▸ **Extract provided**:
● ● ●
(230d) Quartz Crystal Microbalance Analysis of Amyloid-Beta Protein Assembly at a Biological Interface
Alzheimer's disease (AD) is a neurodegenerative disorder that affects approximately 4.5 million Americans over the age of 65: a statistic that is set to triple by 2050. The widely accepted amyloid hypothesis proposes that the disease is caused by the accumulation of aggregated forms of the amyloid-β protein within the brain. However, for the majority of AD cases, the trigger for amyloid-β aggregation is unknown.
Phospholipid bilayers that comprise cellular membranes are capable of supporting the accumulation of aggregated forms of Aβ, and the extent of this accumulation appears to be dependent upon bilayer composition. Still, the influence of phospholipid bilayer content upon the transformation of benign monomeric Aβ into toxic aggregates is not well understood. Predominant hurdles include both the isolation of surface-specific aggregate growth and the accurate quantification of aggregation in real time. The quartz crystal microbalance (QCM) is well suited as a biosensor to study Aβ aggregation at this biological interface as it provides a heterogeneous system that can measure mass changes in the nanogram range. QCM utilizes the piezoelectric effect in quartz crystals to detect changes in bound mass as a variation in the frequency of oscillation.
● ● ●
▸ **Information supplied**:
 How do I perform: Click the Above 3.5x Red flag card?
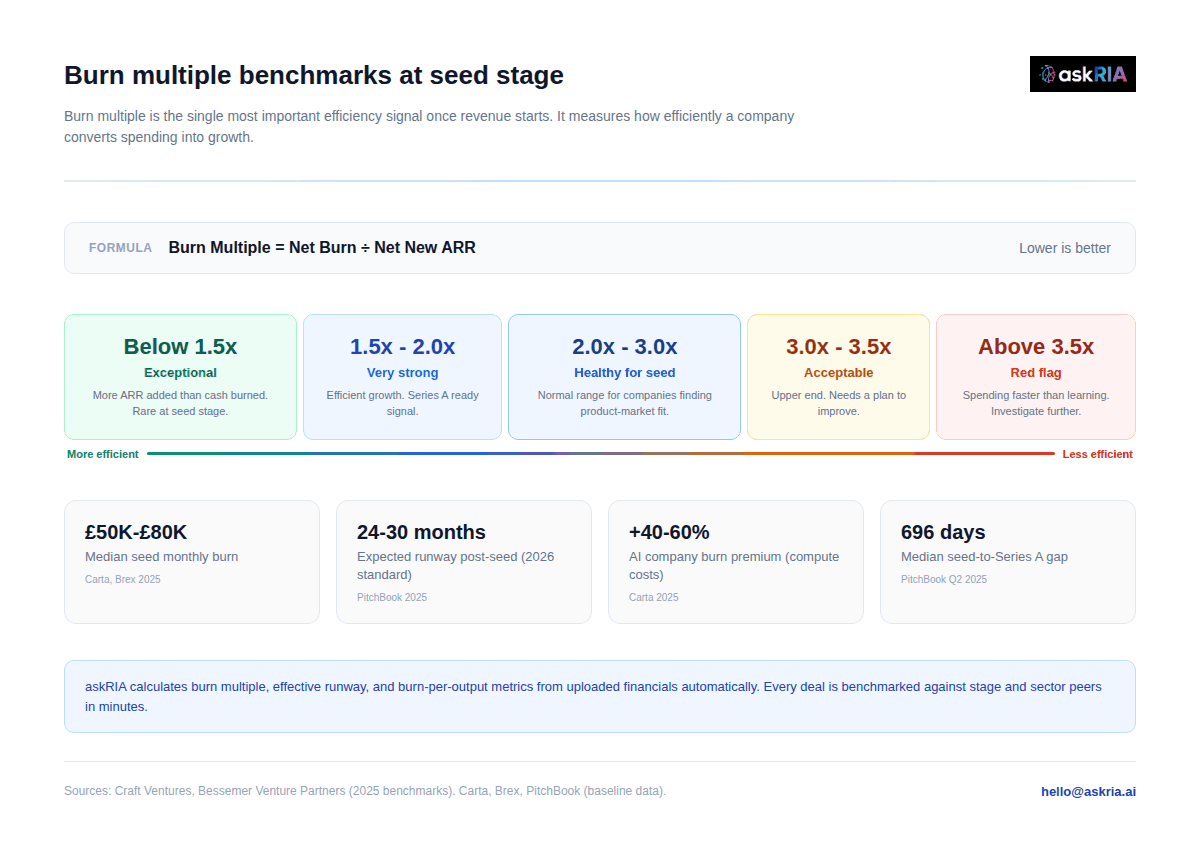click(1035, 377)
● ● ●
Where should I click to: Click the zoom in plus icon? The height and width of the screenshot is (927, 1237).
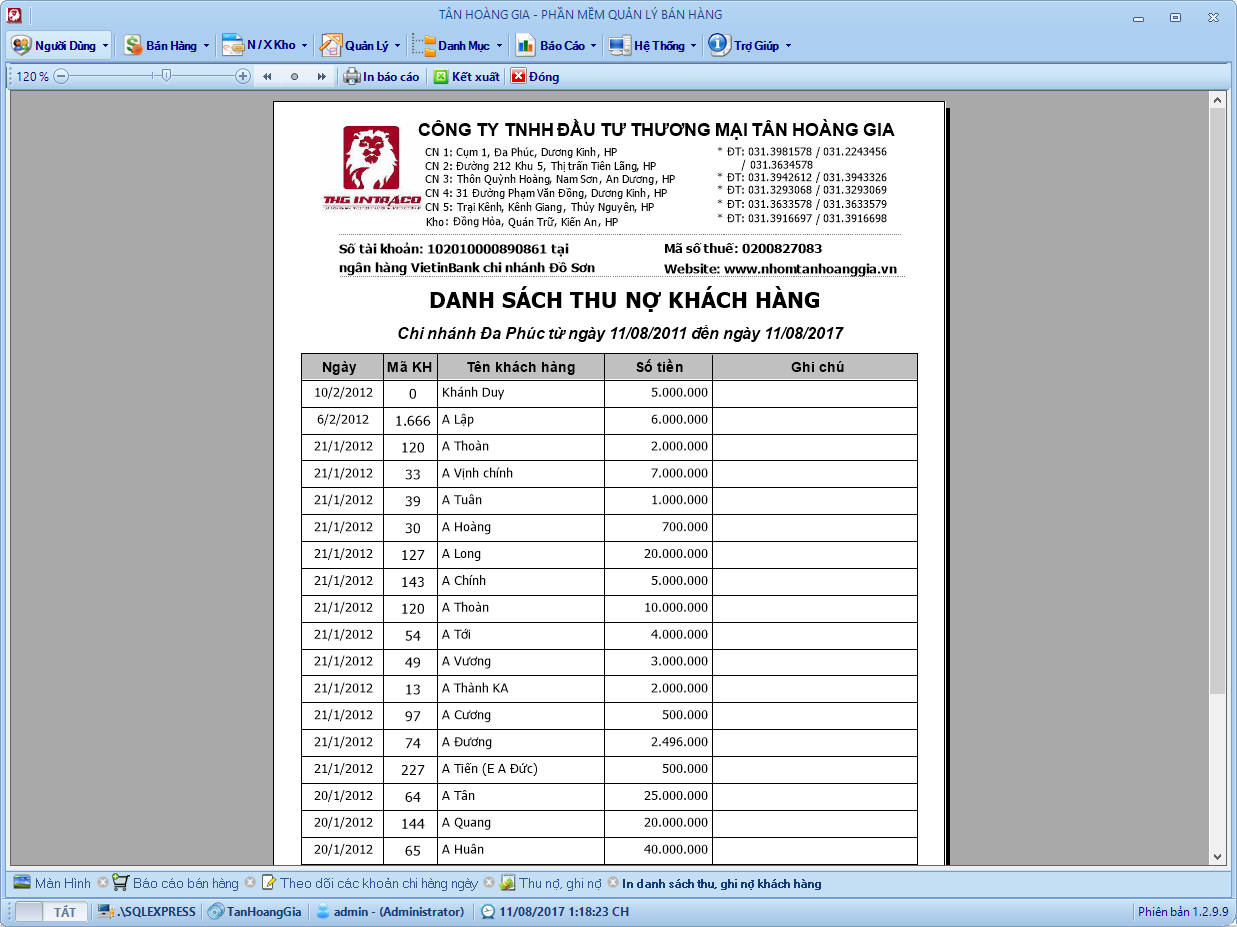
● ● ●
▸ **What you need to do**:
(a) Using the abstract on amyloid-beta assembly, answer these:
(i) About how many Americans over the age of 65 does Alzheimer's disease affect?
(ii) In what range can the quartz crystal microbalance measure mass changes?
(iii) What effect does QCM use to detect changes in bound mass?
(b) Write a continuation of the abstract on amyloid-beta assembly at a biological interface, starting after its last sentence.

▸ **Answers per task**:
(a)
(i) Approximately 4.5 million
(ii) The nanogram range
(iii) The piezoelectric effect in quartz crystals

(b)
Initially, Aβ aggregates were coupled directly to the crystal surface using traditional avidin-biotin chemistry to examine the capability of QCM to quantify aggregate binding and study isolated aggregate growth in real time. The biosensor can detect binding of Aβ with sensitivity approaching the nanomolar range. Furthermore, measurements of aggregate growth fit a first-order reversible kinetic model, and the dissociation constant derived from this model reflects levels of Aβ observed at the transition between normal and AD brains.
Supported phospholipid bilayers were then constructed upon the crystal surface to study aggregate interactions with these surfaces as well as subsequent monomer addition to bound aggregates. Zwitterionic, but not anionic, phospholipid bilayers are capable of binding Aβ aggregates in a saturable fashion, and these bound aggregates can undergo growth via monomer addition in a dose-dependent manner. The fatty acid composition is also shown to effect aggregate binding as well as the propensity of these adhered aggregates to undergo growth via monomer addition.